The Japanese yen strengthened to a six-week high against the dollar, marking its strongest weekly performance since late July.
This notable appreciation is largely attributed to hotter-than-expected inflation data, which has raised expectations for a potential interest rate hike by the Bank of Japan (BoJ) in December.
November’s Tokyo core consumer price index (CPI) rose 2.2% year-on-year, surpassing market expectations and accelerating from October’s increase. Meanwhile, the broader CPI climbed to 2.6%, pointing to growing inflationary pressures within Japan’s economy.

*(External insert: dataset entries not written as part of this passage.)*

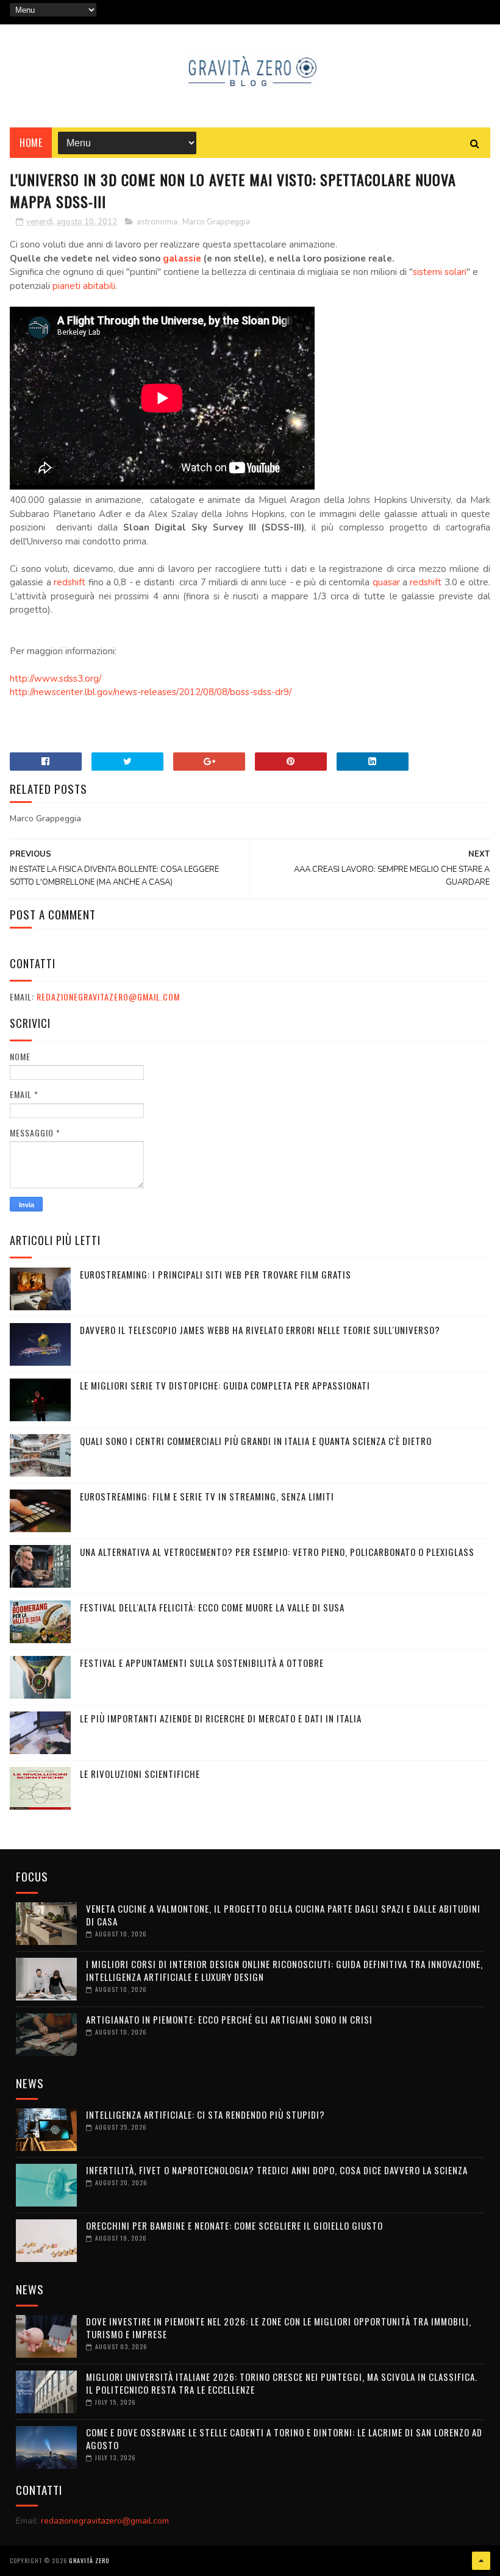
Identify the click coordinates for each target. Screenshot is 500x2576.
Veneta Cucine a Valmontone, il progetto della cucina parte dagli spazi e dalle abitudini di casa (283, 1915)
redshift (69, 582)
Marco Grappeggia (216, 221)
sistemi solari (439, 272)
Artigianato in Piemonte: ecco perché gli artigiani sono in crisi (229, 2019)
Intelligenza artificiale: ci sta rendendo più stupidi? (205, 2114)
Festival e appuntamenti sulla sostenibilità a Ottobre (202, 1662)
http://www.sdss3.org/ (55, 679)
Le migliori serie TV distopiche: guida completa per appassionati (225, 1385)
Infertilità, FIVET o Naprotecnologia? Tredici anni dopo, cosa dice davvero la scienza (277, 2170)
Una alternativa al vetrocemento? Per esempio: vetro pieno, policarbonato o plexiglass (277, 1551)
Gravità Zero (89, 2560)
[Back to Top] (481, 2561)
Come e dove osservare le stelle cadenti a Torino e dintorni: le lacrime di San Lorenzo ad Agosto (284, 2438)
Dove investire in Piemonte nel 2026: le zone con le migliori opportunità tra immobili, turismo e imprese (278, 2327)
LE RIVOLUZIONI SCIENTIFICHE (140, 1773)
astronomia (157, 221)
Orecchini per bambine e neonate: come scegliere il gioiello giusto (234, 2225)
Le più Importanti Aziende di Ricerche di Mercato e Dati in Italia (221, 1718)
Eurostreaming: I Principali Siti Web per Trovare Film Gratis (215, 1274)
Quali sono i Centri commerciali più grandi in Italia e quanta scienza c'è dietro (256, 1440)
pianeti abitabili (83, 286)
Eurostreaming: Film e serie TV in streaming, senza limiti (207, 1496)
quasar (386, 582)
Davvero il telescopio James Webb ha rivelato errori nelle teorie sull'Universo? (260, 1329)
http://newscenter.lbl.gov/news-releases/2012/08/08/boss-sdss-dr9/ (150, 692)
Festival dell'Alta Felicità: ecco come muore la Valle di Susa (212, 1607)
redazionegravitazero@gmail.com (108, 996)
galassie (182, 258)
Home (31, 142)
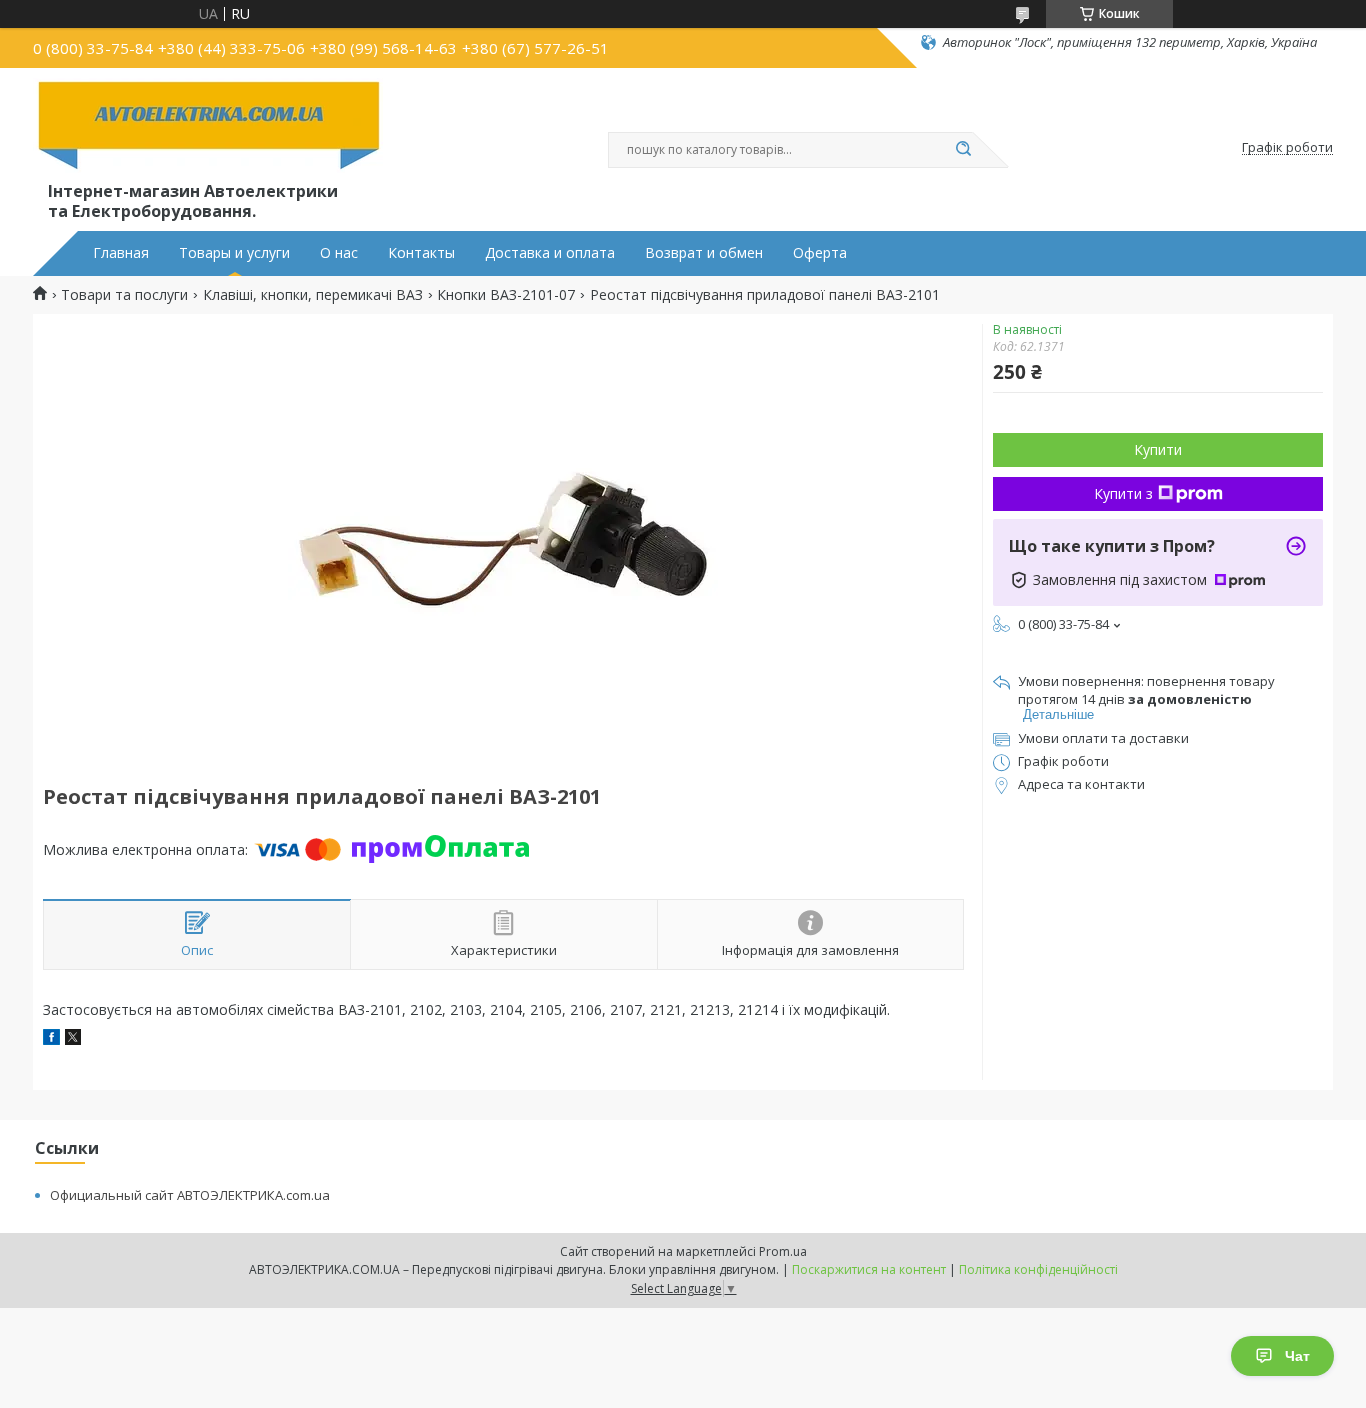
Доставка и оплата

As a result, market participants are now pricing in a 57% probability of a quarter-point rate hike by the BoJ on December 19, which has further contributed to the yen’s appreciation. The expectation of tighter monetary policy is seen as a response to persistent inflation, suggesting that the BoJ may shift its stance toward a more hawkish approach. This shift in market sentiment is providing momentum for the yen, contributing to its recent surge.
In addition to domestic inflationary pressures, several external factors are supporting the yen’s rally. A retreat of the US dollar is leaving room for the Japanese currency to climb. Moreover, heightened geopolitical tensions and concerns over economic disruptions from U.S. trade policies have intensified demand for haven assets, further benefiting the yen.